Given instruction
Lay out the stretch of the listing from the line containing "You are a computer-use agent. The" through the end of the listing as a Markdown table with the columns Row and Listing line, skipping blank lines. Leave the pictures out.

Listing for locating words and elements
begin

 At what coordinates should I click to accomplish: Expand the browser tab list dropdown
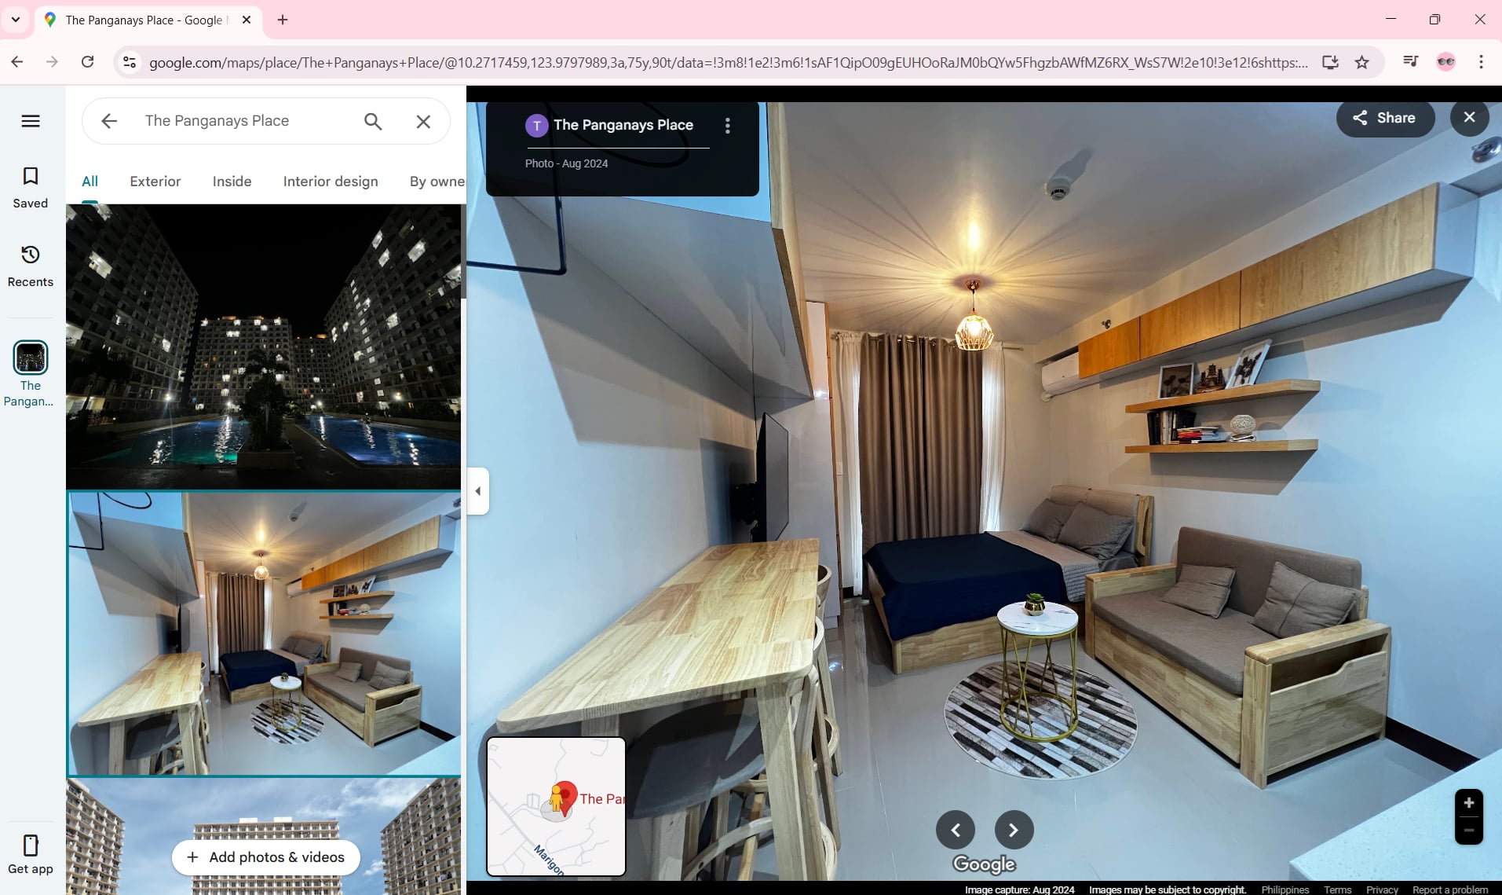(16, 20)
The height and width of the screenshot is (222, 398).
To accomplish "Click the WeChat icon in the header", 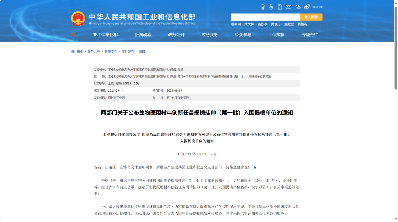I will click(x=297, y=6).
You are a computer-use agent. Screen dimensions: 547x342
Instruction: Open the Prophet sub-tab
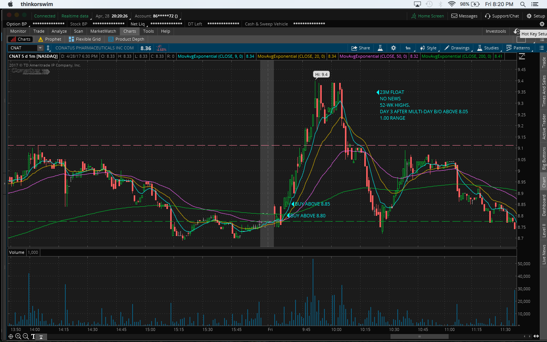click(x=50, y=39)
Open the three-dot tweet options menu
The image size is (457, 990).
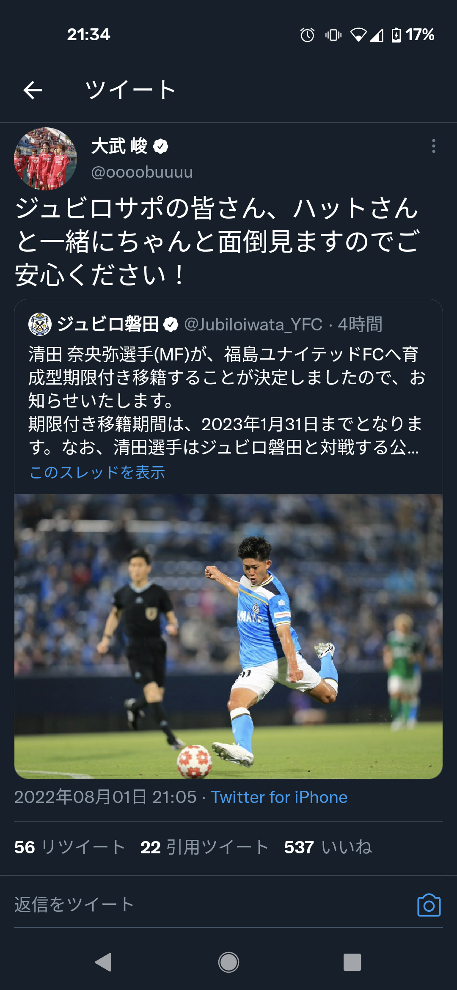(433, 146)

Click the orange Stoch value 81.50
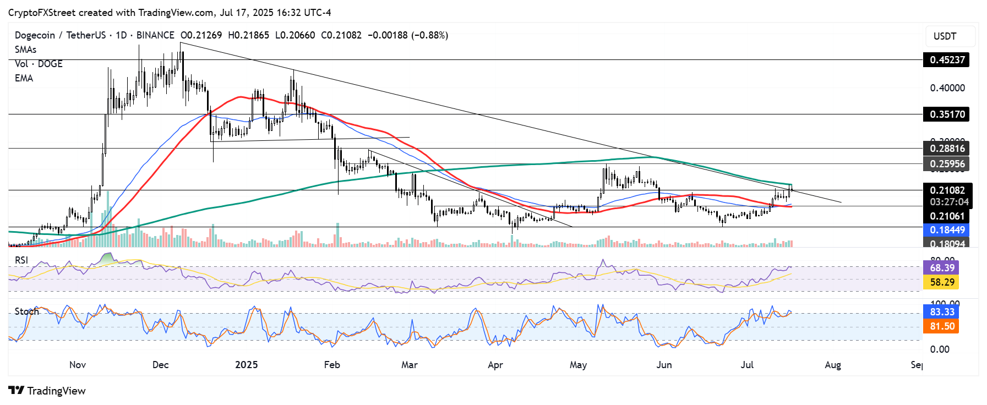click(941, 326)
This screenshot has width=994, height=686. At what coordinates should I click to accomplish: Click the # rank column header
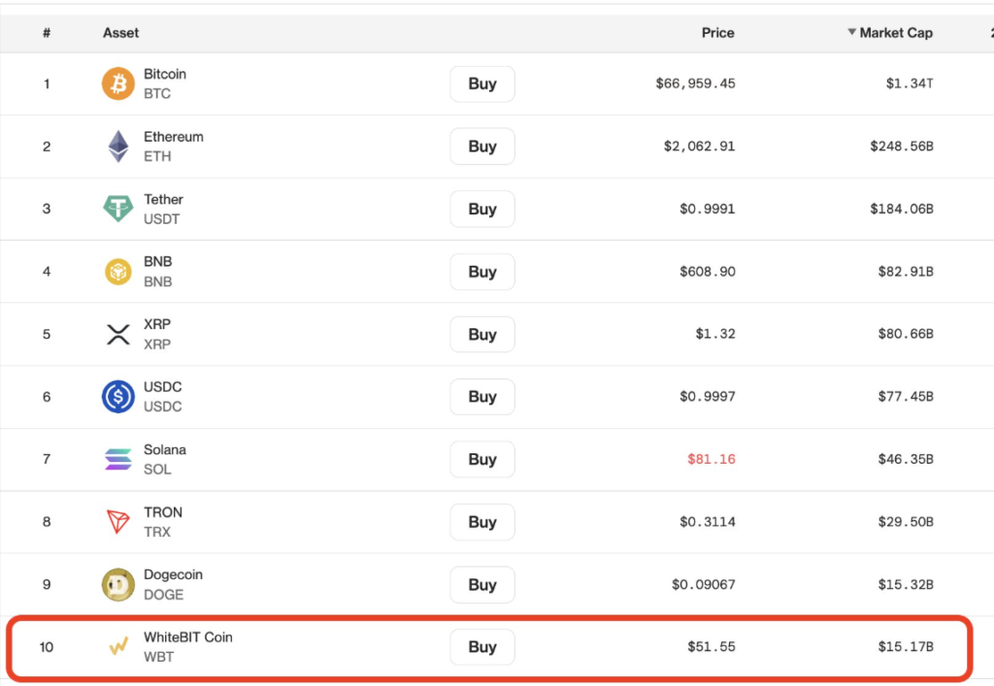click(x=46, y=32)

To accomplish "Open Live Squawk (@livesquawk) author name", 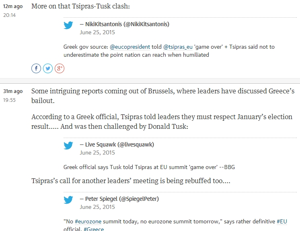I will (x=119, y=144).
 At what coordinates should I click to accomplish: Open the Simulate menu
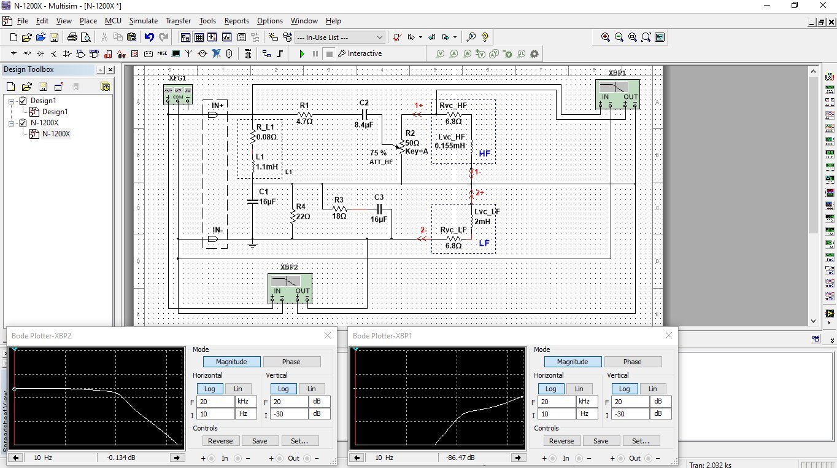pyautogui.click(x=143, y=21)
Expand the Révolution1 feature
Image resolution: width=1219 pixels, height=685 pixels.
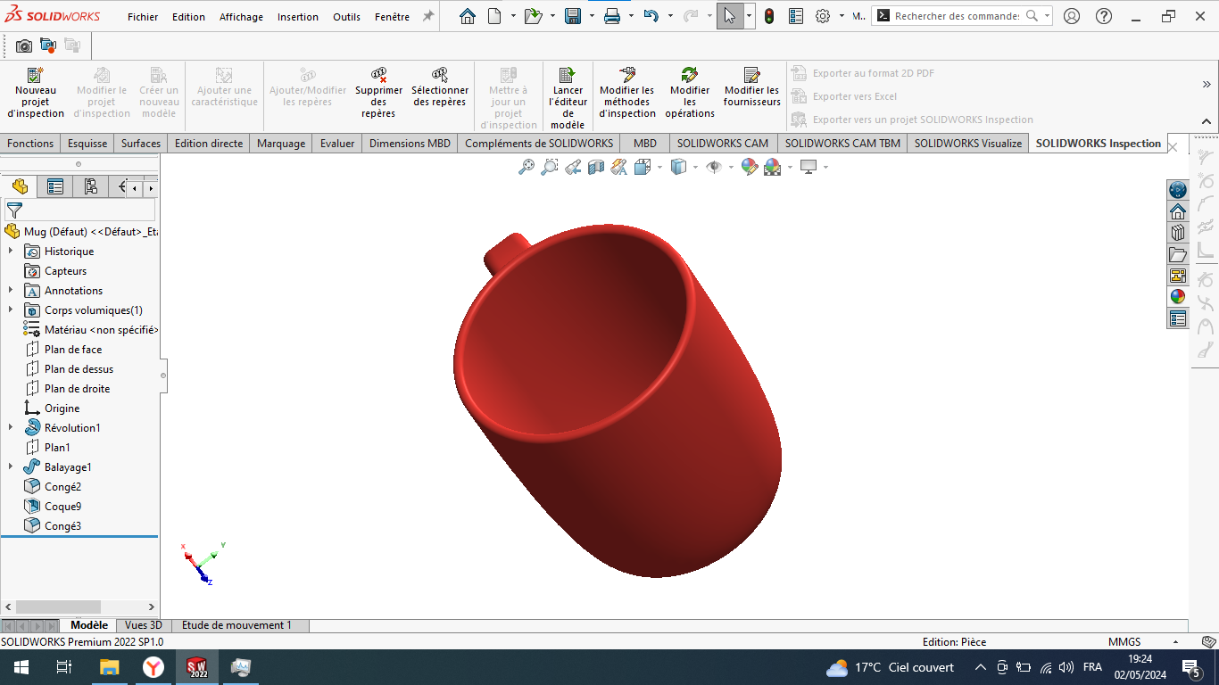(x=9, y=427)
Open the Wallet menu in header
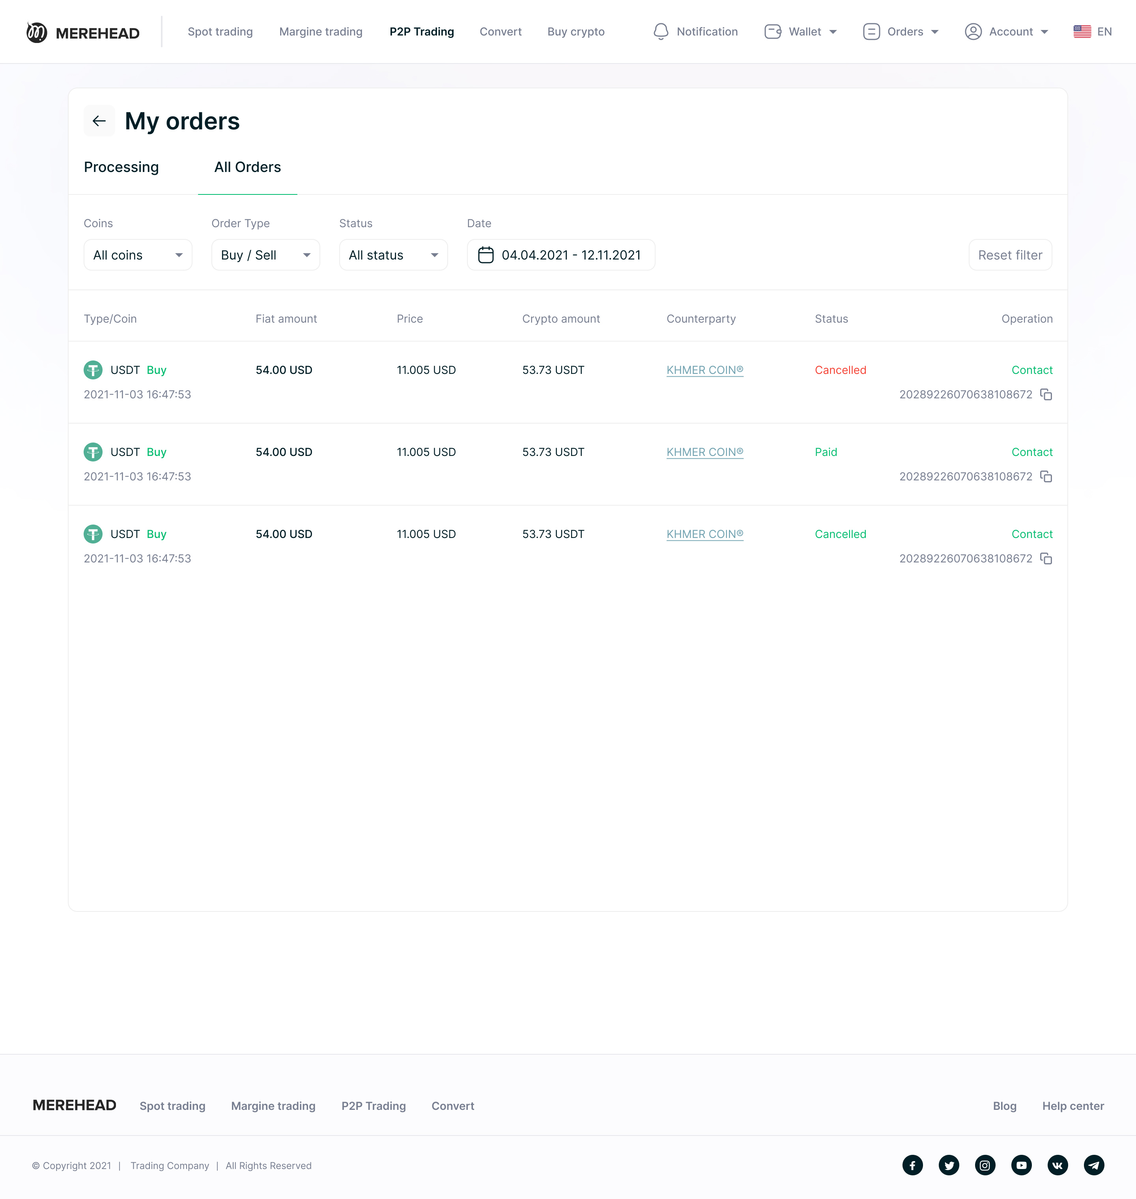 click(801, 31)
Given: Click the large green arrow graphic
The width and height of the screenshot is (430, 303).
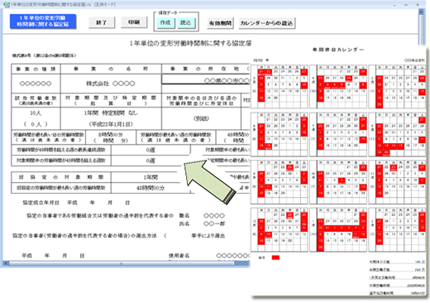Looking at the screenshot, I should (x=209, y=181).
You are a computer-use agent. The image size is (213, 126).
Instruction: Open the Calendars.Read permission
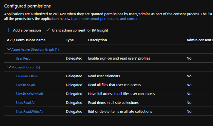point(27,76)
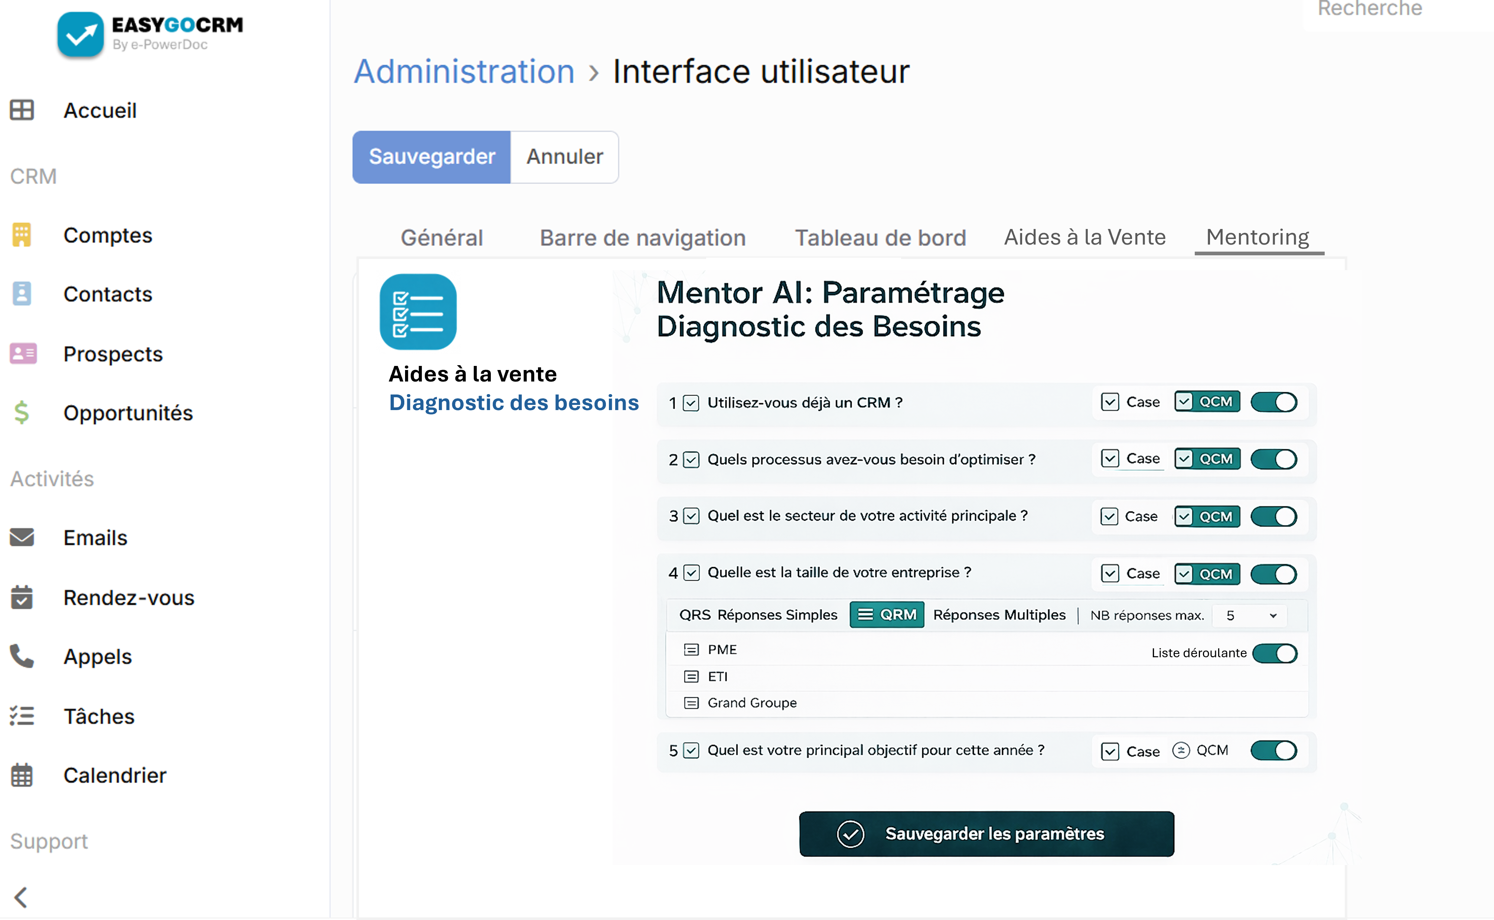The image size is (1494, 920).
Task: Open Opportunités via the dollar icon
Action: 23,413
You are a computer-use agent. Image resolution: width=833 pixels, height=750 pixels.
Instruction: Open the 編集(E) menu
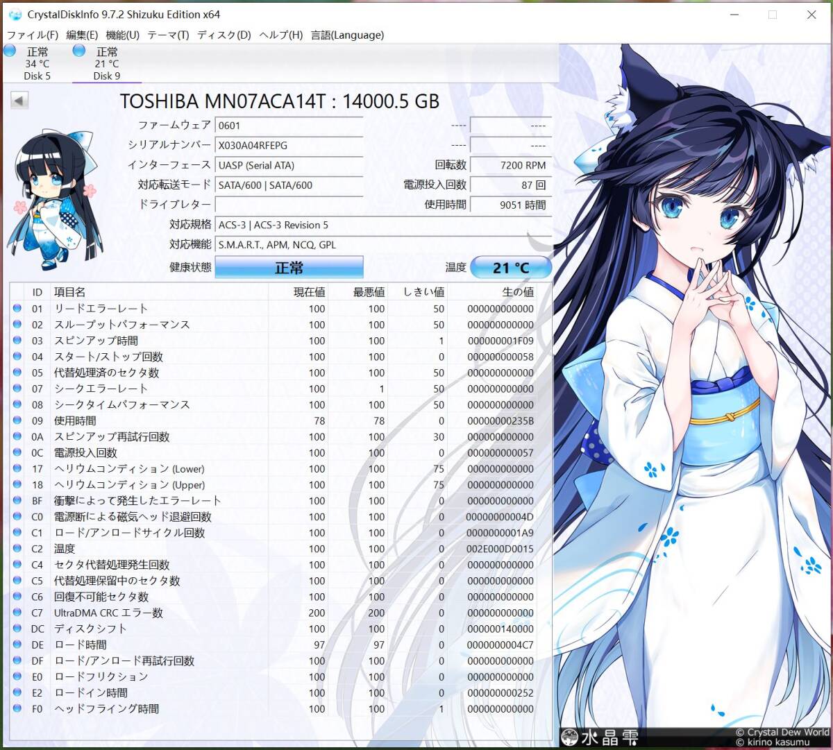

end

Answer to this exercise
| Row | Listing line |
|---|---|
| 1 | You are a computer-use agent. The image size is (213, 126). |
| 2 | Instruction: Open the Calendars.Read permission |
| 3 | point(27,76) |
| 4 | The image size is (1494, 920). |
| 5 | Task: Open Opportunités via the dollar icon |
| 6 | Action: 23,413 |
| 7 | You are a computer-use agent. Image resolution: width=833 pixels, height=750 pixels. |
| 8 | Instruction: Open the 編集(E) menu |